Un invito – Tullia Ferrero

“Diario tessile”, è un argomento interessante e proprio per questo vorrei sollecitare l’attenzione di tutte: amiche, non più amiche, amichevoli, disponibili ma fino a un certo punto; quelle che ormai so tutto, lo insegno e non ho più bisogno di nessuno; quelle che hanno imparato, grazie alla generosità di persone che non si faranno mai chiamare ‘maestre’ perché conoscono e sanno chi sono codeste; quelle che viaggiano sempre in superficie e non osano (oh il tempo, il denaro…le distanze …), quelle che non hanno alcun interesse in quello che fanno gli altri; quelle che sono pigre e pensano di non dover imparare più niente; quelle che lo stare insieme è solo scherzare e sminuire il lavoro delle altre; quelle che tutto quello che hanno imparato è privo di vita, di storia; donne, donne, a volte sciocche senza accorgersene perché quello che ci fa restare in vita è un interesse comune, una passione, un’espressione di noi stesse, unica, lontana nel tempo che continua ancora oggi ad affascinarci. Allora perché fermarsi? Ritroviamo lo spazio comune. Bando a questo astio serpeggiante che fa male a tutte. Le nostre energie migliori vanno ritrovate, immesse in un cammino comune. Se non teniamo i contatti tra noi e ci disperdiamo in tanti rivoli che non portano a nulla, chi siamo? Eterna domanda e dove andiamo? Scusate il paragone: come in politica anche in questo vale la partecipazione, un’azione comune. Ci saranno molti pareri discordanti o contrari, ma varrebbe la pena di ascoltarli e vedere quanto siamo vicinie, senza saperlo. Vorrei che nessuna di noi fosse ‘banale’, non ne abbiamo bisogno.

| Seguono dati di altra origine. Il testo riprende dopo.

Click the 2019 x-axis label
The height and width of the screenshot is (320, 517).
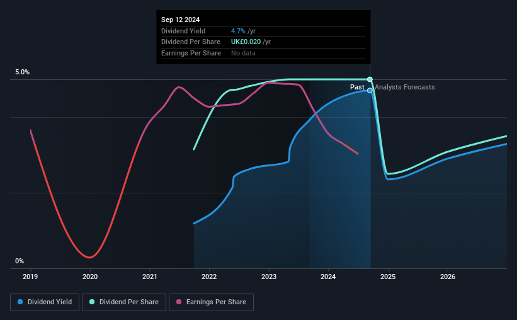pos(31,277)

A tutti e tutte, vediamoci e parliamo anche di questo seguendo le immagini divertenti e meravigliose che la fantasia delle altre, in tutto il mondo, crea. Possiamo imitare o inventare una nostra via, tutta personale. A questo serve una Scuola, una senza ‘maestre’, che vorrebbero imparare anche loro. Uno stimolo a pensare e fantasticare, a guardarsi intorno, vicino o più lontano.
Io sostengo con forza la validità di una Scuola, e quella fondata da quattro di noi, nonostante tutto, resta la prova valida di un progetto per tutte, al quale dare sostegno, aiuto e collaborazione.
Vi invito, anche se la mia voce non è autorevole, ma qualcosa in questi anni ho dato a questo mondo che amo, a partecipare. Scrivete, conoscete tutti gli indirizzi, fateci sapere se possiamo contare in un futuro per il Patch-quilt a Roma, se non abbiamo perso un appuntamento importante, non chiudete nessuna porta, anzi apritene di più. Lo so è un momento difficile, per molte ragioni per tutti. Siamo donne e resistenti. Continuiamo perché qualcosa da amare nella vita è necessario.